_EXTRACT:_
★ ★ ★ ★

A 5.6 magnitude earthquake shook up the state of Oklahoma and its surrounding areas Saturday night (Nov 5), striking in a town about 44 miles northeast of Oklahoma City.
The quake, considered to be the biggest in Oklahoma’s history, was followed by a series of aftershocks Sunday morning, including two with magnitudes of 4.0 and ten measuring at least 3.0 magnitude. By 8 a.m. Sunday, geologists had recorded more than 30 aftershocks.
The 5.6 magnitude quake was felt as far away as Wisconsin and South Carolina.
As crews continued to assess the damage Sunday, no major injuries were reported, though at least one person was taken to a hospital with minor injuries after he tripped and fell, and hit his head against a wall while he was trying to run out of his house.
The quake also caused at least three major sections if U.S. Route 62 to buckle. The road was patched and reopened to traffic by early Sunday, while a road grader was sent to push a boulder the size of an SUV off a country road.
According to the Geological Survey, before Saturday, the largest tremor previously recorded in Oklahoma was a 5.5-magnitude earthquake in 1952.
Because earthquakes in Oklahoma are typically mild, the severity of this past weekend’s tremor has brought about major concerns among the locals.
“We’re in tornado country, man,” a local official told Reuters. “These earthquakes, it just scares the hell out of everybody here.”
Saturday night’s earthquake rippled through Oklahoma State University’s football stadium shortly after they beat Kansas State. The crowd of 58,895 fans were reportedly still leaving Boone Pickens Stadium when it was struck by the earthquake.
The football team was beneath the stands in the locker rooms when the earthquake hit. “Everybody was looking around and no one had any idea,” Oklahoma State quarterback Brandon Weeden said. “We thought the people above us were doing something. I’ve never felt one, so that was a first.”

★ ★ ★ ★

_DATA EXTRACT:_
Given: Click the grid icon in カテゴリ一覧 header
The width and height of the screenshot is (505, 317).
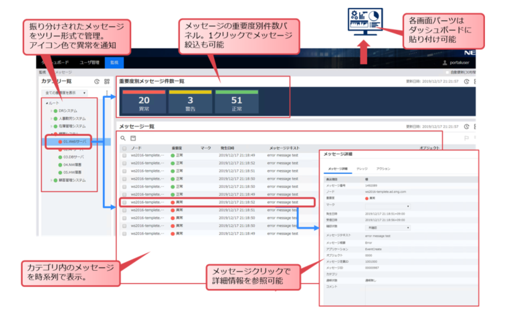Looking at the screenshot, I should [x=106, y=81].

★ ★ ★ ★

_TRY IT:_ Reproduce the passage of the Oklahoma earthquake article from "Because earthquakes in" up to and including "by the earthquake.". None of the data is needed here.

_SOLUTION BELOW:_
Because earthquakes in Oklahoma are typically mild, the severity of this past weekend’s tremor has brought about major concerns among the locals.
“We’re in tornado country, man,” a local official told Reuters. “These earthquakes, it just scares the hell out of everybody here.”
Saturday night’s earthquake rippled through Oklahoma State University’s football stadium shortly after they beat Kansas State. The crowd of 58,895 fans were reportedly still leaving Boone Pickens Stadium when it was struck by the earthquake.